*EXERCISE*. Turn each nonblank line of the material below into a row of a Markdown table with the columns Row and Line. Number the rows in order and omit the pictures.

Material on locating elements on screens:
----------------------------------------

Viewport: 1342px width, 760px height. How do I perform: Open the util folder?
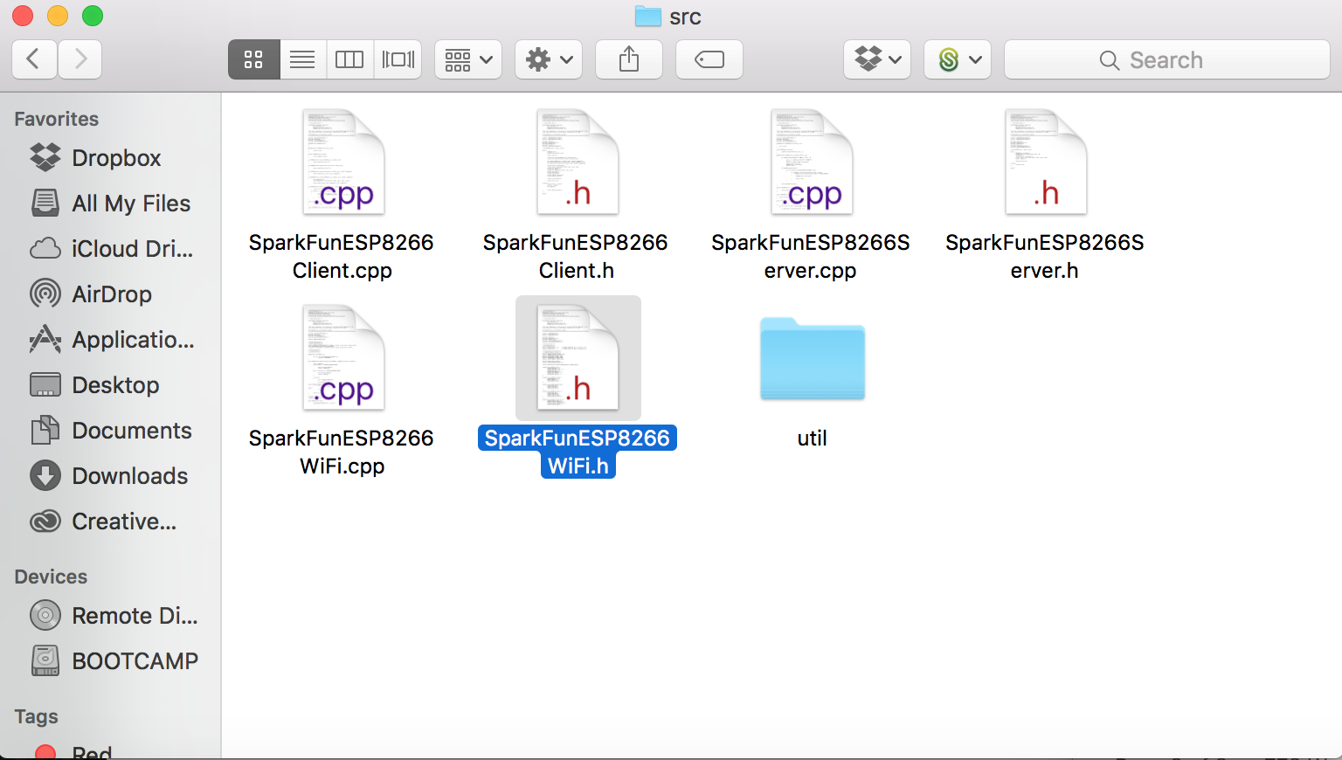812,359
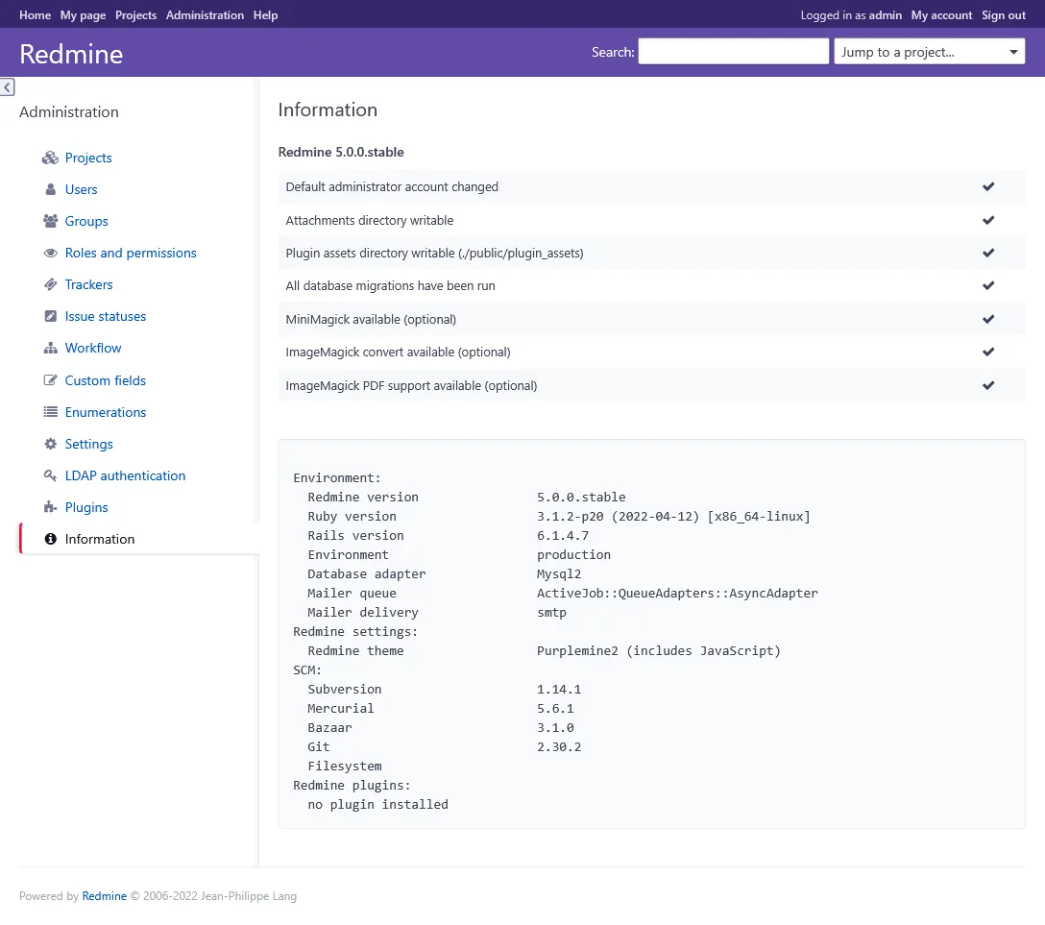Open Users via the person icon

point(50,189)
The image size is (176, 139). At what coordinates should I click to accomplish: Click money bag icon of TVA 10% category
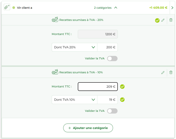tap(55, 72)
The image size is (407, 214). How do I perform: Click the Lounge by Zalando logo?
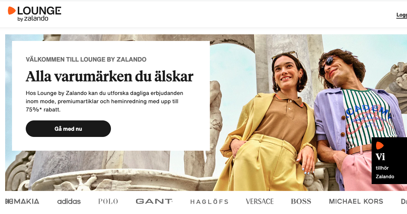pos(35,14)
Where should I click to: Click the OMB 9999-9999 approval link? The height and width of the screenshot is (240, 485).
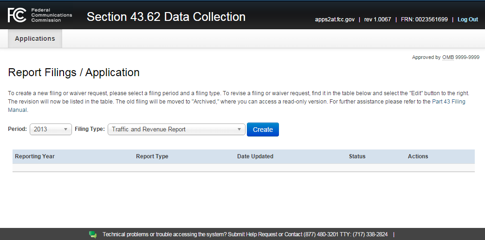point(461,58)
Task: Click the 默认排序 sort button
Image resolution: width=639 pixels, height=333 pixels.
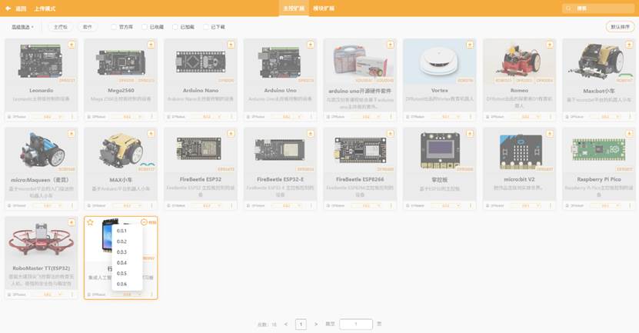Action: (x=619, y=26)
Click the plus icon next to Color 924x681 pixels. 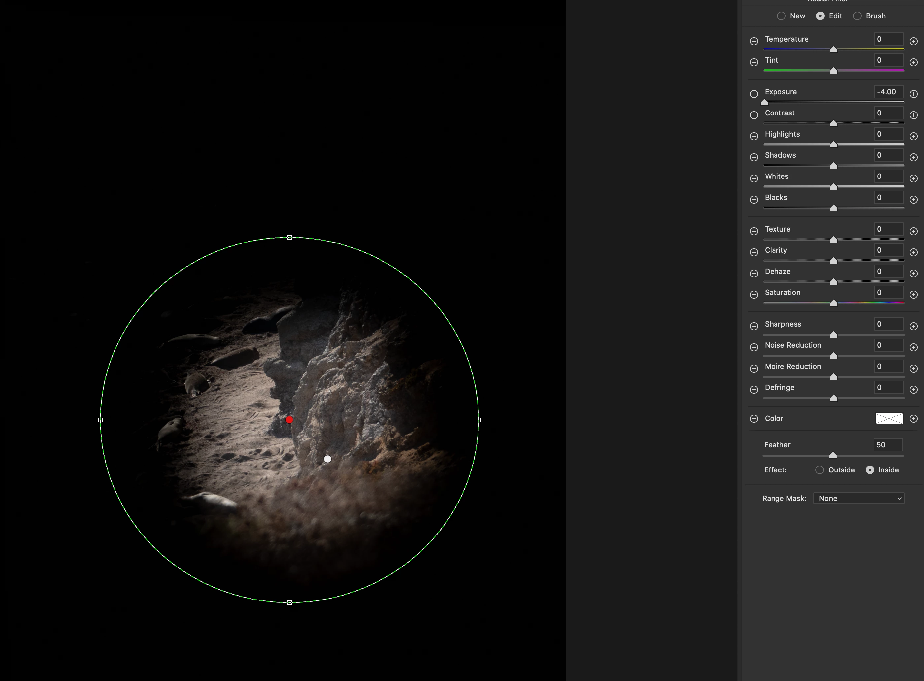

----------------------------------------

*EXPECTED OUTPUT*.
| Row | Line |
|---|---|
| 1 | Viewport: 1342px width, 760px height. How do I perform: Open the util folder? |
| 2 | 812,359 |
| 3 | Open Users via the person icon |
| 4 | point(50,189) |
| 5 | The image size is (176, 139). At what coordinates should I click to accomplish: Click money bag icon of TVA 10% category |
| 6 | tap(55, 72) |
| 7 | The image size is (407, 214). How do I perform: Click the Lounge by Zalando logo? |
| 8 | pos(35,14) |
| 9 | Where should I click to: Click the OMB 9999-9999 approval link? The height and width of the screenshot is (240, 485). |
| 10 | point(461,58) |
| 11 | Task: Click the 默认排序 sort button |
| 12 | Image resolution: width=639 pixels, height=333 pixels. |
| 13 | Action: (x=619, y=26) |
| 14 | Click the plus icon next to Color 924x681 pixels.  |